Zimbabwe, uccisi due italiani in una tenuta di caccia

zimbabweIl Ministero degli Affari Esteri italiano ha confermato oggi che due italiani, padre e figlio, sono stati assassinati in Zimbabwe. Le circostanze del tragico evento sono ancora da chiarire. L’Unita di crisi della Farnesina ha informato che l’Ambasciata italiana ad Harare (la vecchia Salisbury),  capitale dello Zimbabwe, è in contatto con le autorità africane per determinare le circostanze dell’omicidio e sta fornendo tutta l’assistenza necessaria alla famiglia delle vittime.

Secondoquanto riportato dal quotidiano Il Mattino di Padova, le vittime sono due italiani originari di Padova: si tratterebbe di Claudio Chiarelli, di 50 anni, e Massimiliano di 20, nato ad Harare.

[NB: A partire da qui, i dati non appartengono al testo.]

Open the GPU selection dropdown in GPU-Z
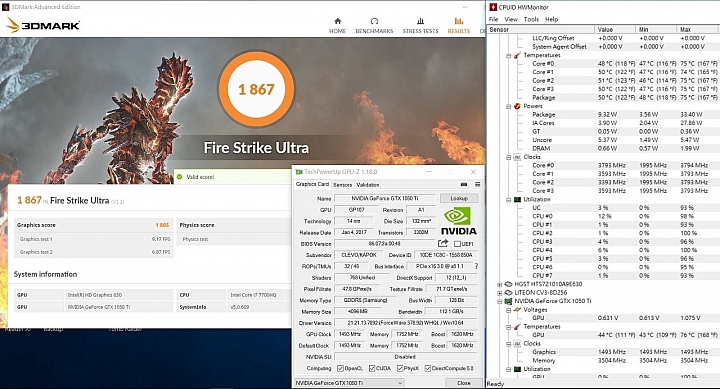 pyautogui.click(x=349, y=383)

Padre e figlio sono stati assassinati a colpi di fucile nel pomeriggio di domenica per mano delle guardie di una riserva di caccia privata che probabilmente li hanno confusi con dei bracconieri.

Secondo il quotidiano La Stampa i due si trovavano all’interno del parco nazionale del Mana Pools, al confine con lo Zambia e lavoravano in Zimbabwe: risiedevano nel paese africano; il padre era un operatore turistico e guida safari professionista, e collaborava, inoltre, con le autorità locali per combarrere il fenomeno del bracconaggio. “Da quel che ci risulta non sembra che siano stati uccisi da bracconieri, ma per errore dalle stesse autorità del parco“, ha affermato Roberto Franceschini, funzionario della sede diplomatica in Zimbabwe ha affermato. Ma precisa anche che si è ancora in attesa di “informazioni più precise”.